POOL cars that are not being properly cleaned, drop-in visits to help out at Isle of Wight Council-run care facilities, and a message to ‘carry hand soap’ between clients' homes are among claims made by local authority carers, who say they are worried about the safety of their clients and themselves.

Reacting, the Isle of Wight Council says it has now allocated a member of staff to clean the pool cars and is supplying extra safety protection wear.

Scroll down to read the Council's statement in full

Council employees, working with vulnerable and elderly people on the Isle of Wight, say they believe they have been putting themselves and the people they care for at risk, amid new health and safety requirements over the coronavirus pandemic.

Isle of Wight County Press:

An employee, who did not want to be named, said: “They’re supposed to provide face masks, but they haven’t.

“We’re told to take hand sanitisers to the post room at County Hall to fill them up. When it runs out, we’ve been told to carry a bar of soap in a bag, from one client’s house to another. Some staff are concerned.

“We’re sharing cars. They’re not washed in between. The only cleaning is if we stop at the garage and hoover them out. I’m putting hand gel on my hands, over the steering while, over the gearstick and over the handbrake."

Isle of Wight County Press:

This message was published in a newsletter for carers

In between outreach visits, carers drop-in to help out at Isle of Wight Council-run care facilities, including the Adelaide Resource Centre in Ryde. 

An employee told the County Press that the drop-in visits should be reconsidered, to protect clients and staff: “We said we shouldn't be going into the Adelaide. The clients are quite ill, some of them, but we’re stopping at petrol stations, using public toilets and washing our hands. Day care’s being brought in from outside.

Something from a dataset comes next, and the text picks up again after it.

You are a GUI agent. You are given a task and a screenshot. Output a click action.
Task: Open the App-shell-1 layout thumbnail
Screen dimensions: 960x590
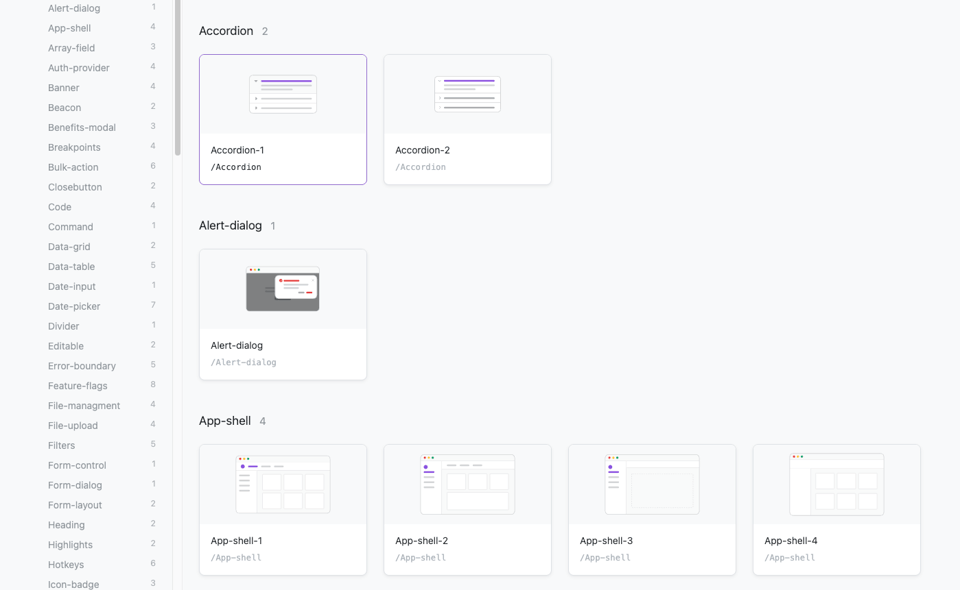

Some of the visitors haven’t been wearing PPE safety workwear.

“A lot of people we see are on medication for different ailments and nine out of ten times they are aged above 70 years old.

"It’s the communication that’s been terrible. We realise a service needs to be provided, but it’s the way it’s been handled. They’re making out they’re concerned."

The government has told people aged over 70 years old to 'shield' themselves for 12 weeks, to protect themselves against COVID-19.

Reacting, an Isle of Wight Council spokesperson said: “As a matter of course, our community support workers clean their pool vehicles as part of their working week and during their paid working hours. This is part of our usual infection control measures. We are aware that, with the current situation, it has been challenging for some staff to keep on top of this, so we have allocated a staff member to get the cleaning back up to date.

“We are also supplying additional Personal Protection Equipment (PPE) to the vehicles to ensure that the community support workers are protected – and protect others.  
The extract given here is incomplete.